=== TEXT PROVIDED ===
If you\'re looking up categorical values, use the other answers.
Excel\'s vlookup
also allows you to match match approximately for numeric values with the 4th argument(1) match=TRUE
. I think of match=TRUE
like looking up values on a thermometer. The default value is FALSE, which is perfect for categorical values.
If you want to match approximately (perform a lookup), R has a function called findInterval
, which (as the name implies) will find the interval / bin that contains your continuous numeric value.
However, let\'s say that you want to findInterval
for several values. You could write a loop or use an apply function. However, I\'ve found it more efficient to take a DIY vectorized approach.
Let\'s say that you have a grid of values indexed by x and y:
grid <- list(x = c(-87.727, -87.723, -87.719, -87.715, -87.711),
y = c(41.836, 41.839, 41.843, 41.847, 41.851),
z = (matrix(data = c(-3.428, -3.722, -3.061, -2.554, -2.362,
-3.034, -3.925, -3.639, -3.357, -3.283,
-0.152, -1.688, -2.765, -3.084, -2.742,
1.973, 1.193, -0.354, -1.682, -1.803,
0.998, 2.863, 3.224, 1.541, -0.044),
nrow = 5, ncol = 5)))
and you have some values you want to look up by x and y:
df <- data.frame(x = c(-87.723, -87.712, -87.726, -87.719, -87.722, -87.722),
y = c(41.84, 41.842, 41.844, 41.849, 41.838, 41.842),
id = c(\"a\", \"b\", \"c\", \"d\", \"e\", \"f\")
Here is the example visualized:
contour(grid)
points(df$x, df$y, pch=df$id, col=\"blue\", cex=1.2)
You can find the x intervals and y intervals with this type of formula:
xrng <- range(grid$x)
xbins <- length(grid$x) -1
yrng <- range(grid$y)
ybins <- length(grid$y) -1
df$ix <- trunc( (df$x - min(xrng)) / diff(xrng) * (xbins)) + 1
df$iy <- trunc( (df$y - min(yrng)) / diff(yrng) * (ybins)) + 1
You could take it one step further and perform a (simplistic) interpolation on the z values in grid
like this:
df$z <- with(df, (grid$z[cbind(ix, iy)] +
grid$z[cbind(ix + 1, iy)] +
grid$z[cbind(ix, iy + 1)] +
grid$z[cbind(ix + 1, iy + 1)]) / 4)
Which gives you these values:
contour(grid, xlim = range(c(grid$x, df$x)), ylim = range(c(grid$y, df$y)))
points(df$x, df$y, pch=df$id, col=\"blue\", cex=1.2)
text(df$x + .001, df$y, lab=round(df$z, 2), col=\"blue\", cex=1)
df
# x y id ix iy z
# 1 -87.723 41.840 a 2 2 -3.00425
# 2 -87.712 41.842 b 4 2 -3.11650
# 3 -87.726 41.844 c 1 3 0.33150
# 4 -87.719 41.849 d 3 4 0.68225
# 6 -87.722 41.838 e 2 1 -3.58675
# 7 -87.722 41.842 f 2 2 -3.00425
Note that ix, and iy could have also been found with a loop using findInterval
, e.g. here\'s one example for the second row
findInterval(df$x[2], grid$x)

Word and element location data

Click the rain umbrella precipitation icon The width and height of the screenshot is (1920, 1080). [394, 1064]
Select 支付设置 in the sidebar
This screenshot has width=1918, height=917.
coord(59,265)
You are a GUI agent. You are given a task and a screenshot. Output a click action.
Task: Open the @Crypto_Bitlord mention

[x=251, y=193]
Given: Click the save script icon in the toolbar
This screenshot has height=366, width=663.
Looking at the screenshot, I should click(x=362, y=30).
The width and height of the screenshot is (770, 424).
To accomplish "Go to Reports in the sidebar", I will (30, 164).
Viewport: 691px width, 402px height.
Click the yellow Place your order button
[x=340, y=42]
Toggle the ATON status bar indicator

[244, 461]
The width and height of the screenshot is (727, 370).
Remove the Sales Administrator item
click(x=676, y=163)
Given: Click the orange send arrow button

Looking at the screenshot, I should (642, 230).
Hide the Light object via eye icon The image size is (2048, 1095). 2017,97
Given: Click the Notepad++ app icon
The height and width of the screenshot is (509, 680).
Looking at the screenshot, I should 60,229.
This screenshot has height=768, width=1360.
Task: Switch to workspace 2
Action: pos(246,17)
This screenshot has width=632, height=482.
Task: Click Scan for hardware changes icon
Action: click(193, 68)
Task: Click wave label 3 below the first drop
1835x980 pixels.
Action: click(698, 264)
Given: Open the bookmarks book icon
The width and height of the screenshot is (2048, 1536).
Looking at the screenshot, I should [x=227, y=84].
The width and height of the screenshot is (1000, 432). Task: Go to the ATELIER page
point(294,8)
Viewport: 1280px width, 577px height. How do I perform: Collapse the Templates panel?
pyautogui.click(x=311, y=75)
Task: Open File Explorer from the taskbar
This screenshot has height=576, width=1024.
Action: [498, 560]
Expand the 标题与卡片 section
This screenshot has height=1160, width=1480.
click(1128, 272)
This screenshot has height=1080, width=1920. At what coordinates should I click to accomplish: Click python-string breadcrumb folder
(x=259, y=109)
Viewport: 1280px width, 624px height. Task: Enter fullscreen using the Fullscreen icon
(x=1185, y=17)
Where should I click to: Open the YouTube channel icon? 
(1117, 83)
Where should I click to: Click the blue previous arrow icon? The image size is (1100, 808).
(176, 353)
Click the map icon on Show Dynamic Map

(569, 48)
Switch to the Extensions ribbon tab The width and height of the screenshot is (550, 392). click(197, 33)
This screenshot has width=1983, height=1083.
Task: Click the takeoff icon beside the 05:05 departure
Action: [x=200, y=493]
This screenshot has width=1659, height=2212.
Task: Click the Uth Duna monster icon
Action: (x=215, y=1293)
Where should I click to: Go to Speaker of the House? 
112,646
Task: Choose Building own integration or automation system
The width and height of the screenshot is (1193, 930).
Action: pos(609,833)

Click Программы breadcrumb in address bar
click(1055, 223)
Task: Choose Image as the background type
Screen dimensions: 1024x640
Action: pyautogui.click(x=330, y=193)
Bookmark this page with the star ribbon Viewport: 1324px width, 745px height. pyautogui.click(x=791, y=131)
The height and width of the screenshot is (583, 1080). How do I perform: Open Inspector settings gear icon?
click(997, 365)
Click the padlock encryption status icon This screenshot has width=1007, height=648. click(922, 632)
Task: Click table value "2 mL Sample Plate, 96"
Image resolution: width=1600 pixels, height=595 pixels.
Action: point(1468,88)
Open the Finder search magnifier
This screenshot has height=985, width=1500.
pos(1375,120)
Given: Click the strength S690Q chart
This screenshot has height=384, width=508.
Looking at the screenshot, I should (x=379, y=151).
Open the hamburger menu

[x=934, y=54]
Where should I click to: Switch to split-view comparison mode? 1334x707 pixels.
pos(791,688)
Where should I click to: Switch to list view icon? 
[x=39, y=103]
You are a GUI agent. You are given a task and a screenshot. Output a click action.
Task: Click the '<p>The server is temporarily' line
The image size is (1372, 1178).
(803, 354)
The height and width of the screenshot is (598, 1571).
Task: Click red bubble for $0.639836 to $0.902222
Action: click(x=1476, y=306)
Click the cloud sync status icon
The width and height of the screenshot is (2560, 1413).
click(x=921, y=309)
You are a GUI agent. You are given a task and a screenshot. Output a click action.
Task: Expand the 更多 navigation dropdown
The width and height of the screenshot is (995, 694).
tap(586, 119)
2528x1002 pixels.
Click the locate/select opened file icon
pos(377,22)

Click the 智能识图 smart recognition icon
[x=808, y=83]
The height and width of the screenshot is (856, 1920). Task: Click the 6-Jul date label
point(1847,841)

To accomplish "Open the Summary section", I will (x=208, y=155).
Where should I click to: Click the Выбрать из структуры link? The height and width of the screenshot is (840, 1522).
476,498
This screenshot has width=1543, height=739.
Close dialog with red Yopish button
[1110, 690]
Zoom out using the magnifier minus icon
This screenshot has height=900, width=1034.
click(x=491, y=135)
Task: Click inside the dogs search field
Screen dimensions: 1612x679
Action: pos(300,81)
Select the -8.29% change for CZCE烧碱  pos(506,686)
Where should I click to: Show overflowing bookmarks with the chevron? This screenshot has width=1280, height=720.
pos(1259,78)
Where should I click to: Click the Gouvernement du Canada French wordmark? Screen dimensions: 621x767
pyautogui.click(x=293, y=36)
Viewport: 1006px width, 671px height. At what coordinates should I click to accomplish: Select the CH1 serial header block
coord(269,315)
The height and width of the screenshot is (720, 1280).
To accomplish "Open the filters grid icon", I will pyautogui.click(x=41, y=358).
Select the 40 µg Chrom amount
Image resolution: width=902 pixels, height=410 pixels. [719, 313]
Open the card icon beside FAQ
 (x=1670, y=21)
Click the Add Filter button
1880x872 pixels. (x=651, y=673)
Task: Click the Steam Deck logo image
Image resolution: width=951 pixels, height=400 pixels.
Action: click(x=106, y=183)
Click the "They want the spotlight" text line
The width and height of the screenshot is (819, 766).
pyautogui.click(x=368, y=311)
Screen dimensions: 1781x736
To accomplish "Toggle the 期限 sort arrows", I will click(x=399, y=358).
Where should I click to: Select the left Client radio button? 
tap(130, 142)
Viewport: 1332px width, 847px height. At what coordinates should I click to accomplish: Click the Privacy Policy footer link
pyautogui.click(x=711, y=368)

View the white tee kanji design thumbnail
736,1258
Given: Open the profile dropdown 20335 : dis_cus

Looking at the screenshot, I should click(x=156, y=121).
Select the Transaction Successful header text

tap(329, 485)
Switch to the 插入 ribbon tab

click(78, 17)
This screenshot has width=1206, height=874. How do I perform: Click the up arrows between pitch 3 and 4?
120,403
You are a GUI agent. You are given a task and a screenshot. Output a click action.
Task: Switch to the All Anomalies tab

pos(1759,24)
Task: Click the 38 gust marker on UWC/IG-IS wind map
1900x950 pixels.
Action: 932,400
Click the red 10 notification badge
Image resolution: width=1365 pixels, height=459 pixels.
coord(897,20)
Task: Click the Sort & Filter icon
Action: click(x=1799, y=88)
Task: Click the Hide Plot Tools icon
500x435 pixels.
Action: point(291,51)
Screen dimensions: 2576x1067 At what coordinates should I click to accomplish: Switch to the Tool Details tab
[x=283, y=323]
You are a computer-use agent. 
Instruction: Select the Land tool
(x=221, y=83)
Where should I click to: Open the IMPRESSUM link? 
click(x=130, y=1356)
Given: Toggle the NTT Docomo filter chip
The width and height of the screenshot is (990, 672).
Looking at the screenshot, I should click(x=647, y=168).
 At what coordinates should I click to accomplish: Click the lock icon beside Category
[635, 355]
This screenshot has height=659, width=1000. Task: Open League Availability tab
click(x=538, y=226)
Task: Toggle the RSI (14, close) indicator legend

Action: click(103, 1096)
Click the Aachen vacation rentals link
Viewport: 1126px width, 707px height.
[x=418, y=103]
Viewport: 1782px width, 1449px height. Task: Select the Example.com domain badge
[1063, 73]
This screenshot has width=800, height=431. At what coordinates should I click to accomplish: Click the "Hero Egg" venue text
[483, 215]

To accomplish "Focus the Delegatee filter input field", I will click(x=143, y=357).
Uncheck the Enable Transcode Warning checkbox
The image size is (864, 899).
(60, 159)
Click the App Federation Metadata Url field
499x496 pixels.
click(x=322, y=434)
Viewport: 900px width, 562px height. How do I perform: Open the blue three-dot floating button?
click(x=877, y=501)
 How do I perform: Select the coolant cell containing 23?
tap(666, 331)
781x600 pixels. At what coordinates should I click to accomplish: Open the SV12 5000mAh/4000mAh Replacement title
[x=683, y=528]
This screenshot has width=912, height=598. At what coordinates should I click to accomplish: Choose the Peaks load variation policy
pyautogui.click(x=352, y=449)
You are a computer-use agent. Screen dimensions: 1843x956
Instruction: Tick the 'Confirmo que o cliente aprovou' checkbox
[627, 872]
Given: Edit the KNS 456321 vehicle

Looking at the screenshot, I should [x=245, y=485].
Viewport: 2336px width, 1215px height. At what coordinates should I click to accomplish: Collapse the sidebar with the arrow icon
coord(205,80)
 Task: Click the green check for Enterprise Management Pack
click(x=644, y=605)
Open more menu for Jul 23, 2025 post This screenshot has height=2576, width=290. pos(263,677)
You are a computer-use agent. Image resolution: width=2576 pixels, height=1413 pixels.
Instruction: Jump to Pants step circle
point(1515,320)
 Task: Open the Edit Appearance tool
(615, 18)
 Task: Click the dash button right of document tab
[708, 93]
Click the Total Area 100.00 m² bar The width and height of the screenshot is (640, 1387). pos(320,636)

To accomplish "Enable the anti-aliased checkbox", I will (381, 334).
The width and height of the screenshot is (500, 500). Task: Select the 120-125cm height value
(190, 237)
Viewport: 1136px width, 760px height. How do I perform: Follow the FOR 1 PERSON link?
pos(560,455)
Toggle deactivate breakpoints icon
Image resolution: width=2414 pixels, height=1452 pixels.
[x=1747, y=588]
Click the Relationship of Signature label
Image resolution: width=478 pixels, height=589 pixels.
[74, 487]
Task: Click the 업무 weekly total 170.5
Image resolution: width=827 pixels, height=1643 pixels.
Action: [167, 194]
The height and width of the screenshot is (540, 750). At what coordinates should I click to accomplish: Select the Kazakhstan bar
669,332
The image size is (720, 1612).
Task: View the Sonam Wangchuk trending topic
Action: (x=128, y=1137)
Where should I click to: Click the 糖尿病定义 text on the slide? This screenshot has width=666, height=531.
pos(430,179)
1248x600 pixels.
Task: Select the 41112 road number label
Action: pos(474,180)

=== DIRECTIVE ===
From the text on approximate lookups in R, output the passage starting with "and you have" and going on through "xrng <- range(grid$x)", copied word for word.

=== TASK OUTPUT ===
and you have some values you want to look up by x and y:
df <- data.frame(x = c(-87.723, -87.712, -87.726, -87.719, -87.722, -87.722),
y = c(41.84, 41.842, 41.844, 41.849, 41.838, 41.842),
id = c(\"a\", \"b\", \"c\", \"d\", \"e\", \"f\")
Here is the example visualized:
contour(grid)
points(df$x, df$y, pch=df$id, col=\"blue\", cex=1.2)
You can find the x intervals and y intervals with this type of formula:
xrng <- range(grid$x)